New Lexus ES 2026 revealed with electric and hybrid powertrains

New Lexus ES 2026 revealed with electric and hybrid powertrains

The new Lexus ES grows into a larger luxury sedan with full-electric ES 350e and ES 500e versions, hybrid options, up to 581 km range and limousine-like rear comfort.

28/05/2026

This might be exactly the kind of calm, spacious, comfortable electric sedan Europe needs.

The new eighth-generation Lexus ES feels more important than usual. Because for the first time, Lexus is not only offering it as a self-charging hybrid. The ES is now also fully electric, larger than before and positioned directly in the territory of cars like the BMW i5, Audi A6 e-tron, Mercedes-Benz EQE and Volvo ES90.

A bigger ES with a more serious mission

The new Lexus ES measures 5,140 mm long, 1,920 mm wide and up to 1,560 mm high, with a 2,950 mm wheelbase. That makes it significantly larger than the previous generation and gives the car a much more premium presence.

Visually, Lexus calls the design language Clean Tech x Elegance, inspired by the LF-ZC Concept. In normal words: it is smoother, more aerodynamic, more minimalist and more futuristic without completely abandoning the classic sedan shape.

While the rear profile almost makes it look like a liftback, the ES remains a proper four-door sedan. In a market full of crossovers and SUV-coupés, that already makes it feel a little more elegant.

Electric for the first time

The new ES follows Lexus’ multipath philosophy, meaning buyers can choose between battery-electric and self-charging hybrid versions.

The electric range starts with the ES 350e, a front-wheel-drive EV with 224 hp, a 77 kWh gross battery and up to 581 km WLTP range depending on version. Above that sits the ES 500e, using Lexus’ DIRECT4 all-wheel drive system with 343 hp, a 0-100 km/h time of 5.5 seconds and up to 529 km WLTP range.

Charging is respectable, but not class-leading. The ES supports 150 kW DC fast charging, taking the battery from 10 to 80 percent in around 30 minutes. More impressive is the standard 22 kW AC charging, which is still optional or unavailable on many rivals.

The hybrid is still very much alive

Lexus is not abandoning what made the ES successful. The new ES will also be offered as the ES 300h in Western Europe and the ES 350h in Eastern Europe, both using sixth-generation Lexus hybrid technology. The ES 300h produces 196 hp, while the ES 350h reaches 247 hp. E-Four all-wheel drive is available for the first time on an ES hybrid.

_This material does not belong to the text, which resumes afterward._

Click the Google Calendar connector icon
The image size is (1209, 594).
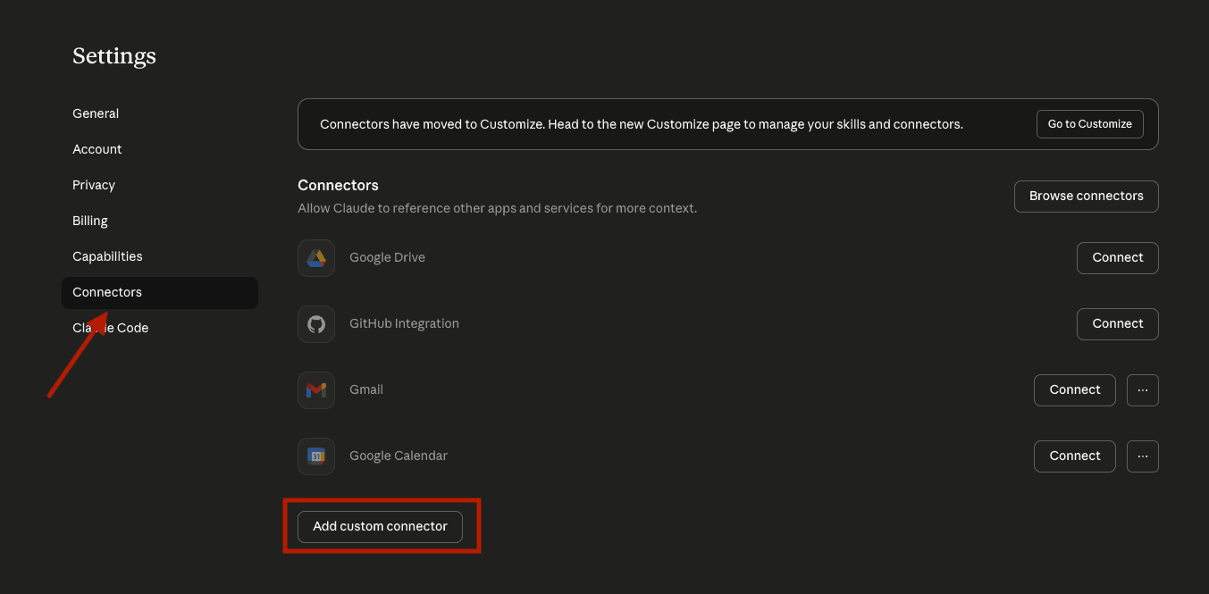click(x=316, y=456)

This is probably the smartest part of the whole strategy. Because Europe is clearly not moving in one clean direction. Some buyers want full EV. Some want hybrid efficiency without charging. Some still do huge motorway kilometres. Some want company-car logic. Some just want comfort and reliability.

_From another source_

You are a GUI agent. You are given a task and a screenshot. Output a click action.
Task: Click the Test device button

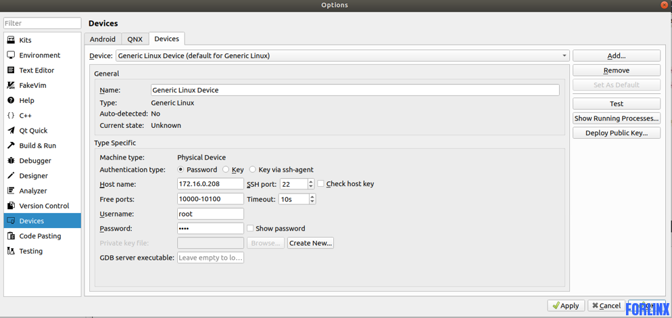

Rear-seat comfort is the real luxury play

The strongest argument for the new ES might not be the battery, the range or the tech. It might be the back seat.

The longer wheelbase gives rear passengers serious space, and in higher-grade BEV versions Lexus offers a proper rear comfort package with reclining seats, heating, ventilation, massage and an ottoman-style leg rest. The front passenger seat can even fold forward to create an almost chauffeur-style experience.

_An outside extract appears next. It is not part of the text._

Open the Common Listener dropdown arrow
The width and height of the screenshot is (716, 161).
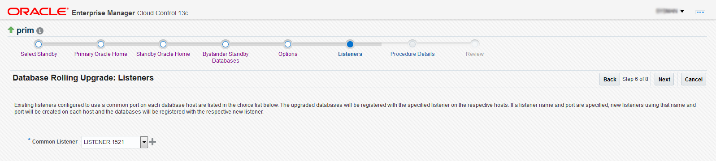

That is where the ES starts to feel clever. It is not trying to be a sports sedan. It is not trying to out-German the Germans on steering aggression. It is playing the comfort card. Quiet cabin, soft ride, generous space, limousine energy.

Inside: clean, calm, but maybe not quite LS-level

The cabin takes a minimalist approach, with a new 14-inch LexusConnect multimedia system, a compact digital driver display and Lexus-first Hidden Switches that appear only when the car is switched on.

There are also some genuinely interesting luxury details, including new Bamboo Layering trim that changes appearance with ambient lighting, plus an available 17-speaker Mark Levinson audio system.

AutoNext Take

This is a car built around calmness, space, comfort and trust. It does not scream for attention like some EVs. It does not try to reinvent luxury with absurd doors or spaceship drama. It simply takes the ES formula and makes it bigger, quieter, more modern and finally electric.

And as an alternative to the BMW i5, Audi A6 e-tron, Mercedes-Benz EQE and Volvo ES90, it suddenly makes a lot of sense. Especially for buyers who care more about rear-seat comfort, silence, reliability and long-distance ease than about fake sportiness.